Não há dúvidas de que Sniper Americano funciona muito melhor nos Estados Unidos do que aqui. É um filme que fala do seu patriotismo, de um soldado conterrâneo e de uma guerra que existiu em retaliação a um atentado que aconteceu em seu solo. Mas isso não faz com que o restante do mundo não possa apreciar o filme.

Clint Eastwood não faz de Sniper Americano, ao contrário dos seus Cartas de Iwo Jima e A Conquista da Honra, um filme de bandeirismos e nacionalismos.

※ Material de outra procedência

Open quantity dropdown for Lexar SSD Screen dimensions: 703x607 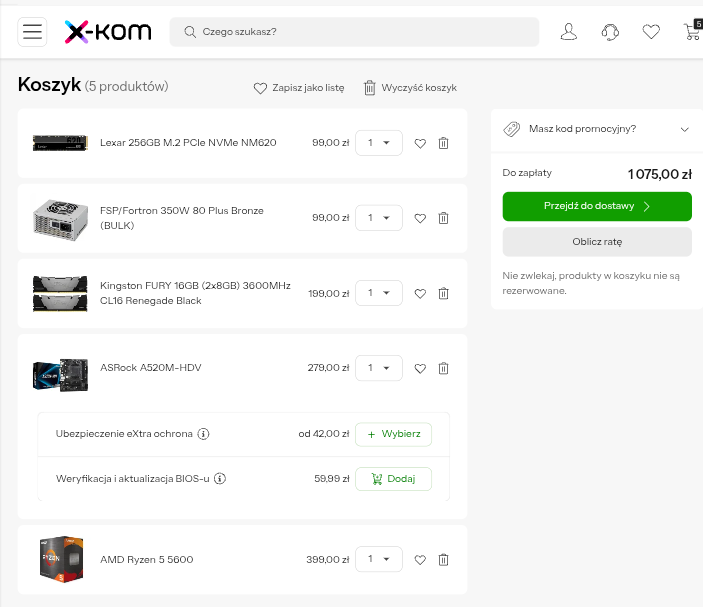pyautogui.click(x=379, y=143)
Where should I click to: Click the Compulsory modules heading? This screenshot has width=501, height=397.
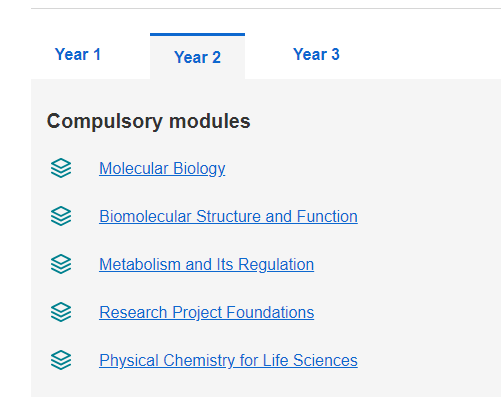(x=148, y=121)
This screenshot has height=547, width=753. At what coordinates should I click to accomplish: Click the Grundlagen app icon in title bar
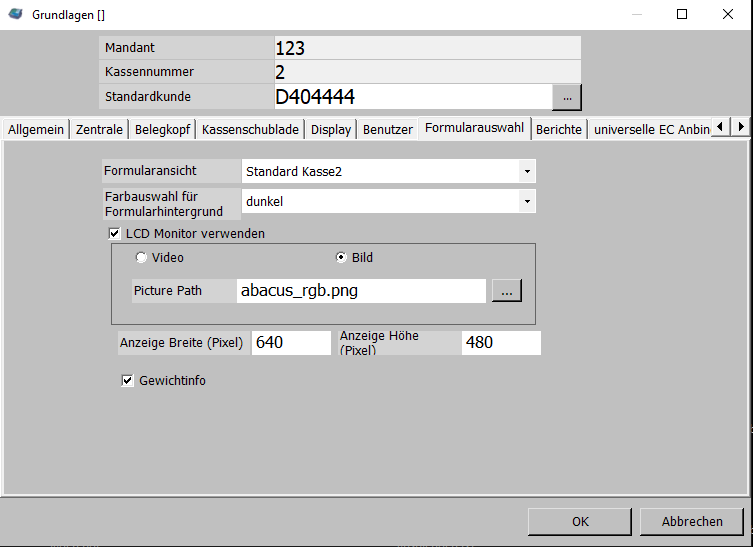point(17,14)
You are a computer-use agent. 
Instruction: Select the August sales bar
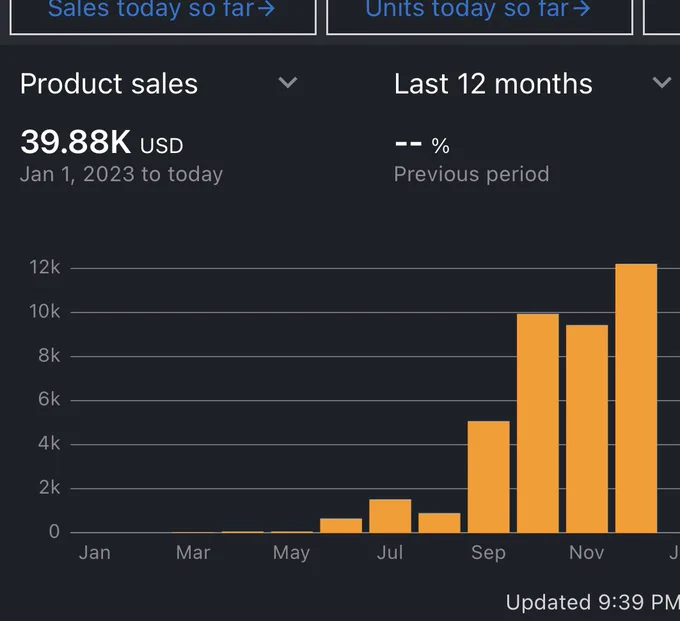click(x=439, y=523)
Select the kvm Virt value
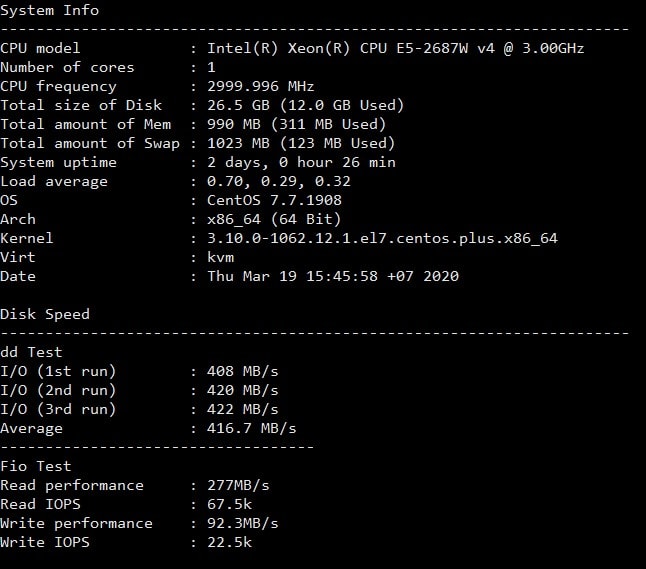Viewport: 646px width, 569px height. [220, 257]
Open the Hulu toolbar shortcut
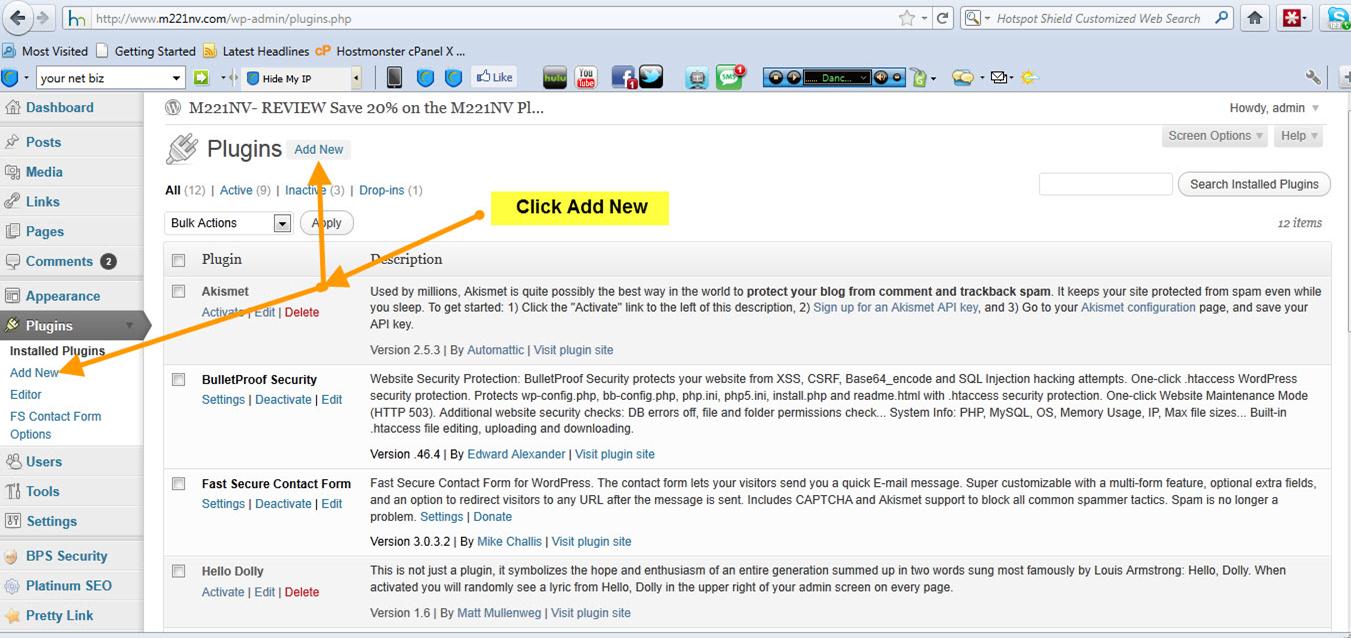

Sniper é um filme de personagem e a escolha de Bradley Cooper é acertada para tanto. Ele se entrega de corpo e alma para o papel e as mudanças físicas comprovam o fato, levando-o a ser indicado como melhor ator no Oscar deste ano.

Tecnicamente o filme tem seus méritos apesar da tão comentada boneca que substituiu o bebê em uma crucial cena dramática. Os efeitos e ambientação estão impecáveis, mas não trazem nada de novo ao gênero.

O sucesso de Sniper Americano, claro, é maior em seu país de origem, mas não deve passar em branco como um breve estudo da psique dos soldados americanos levados para as guerras que o país trava.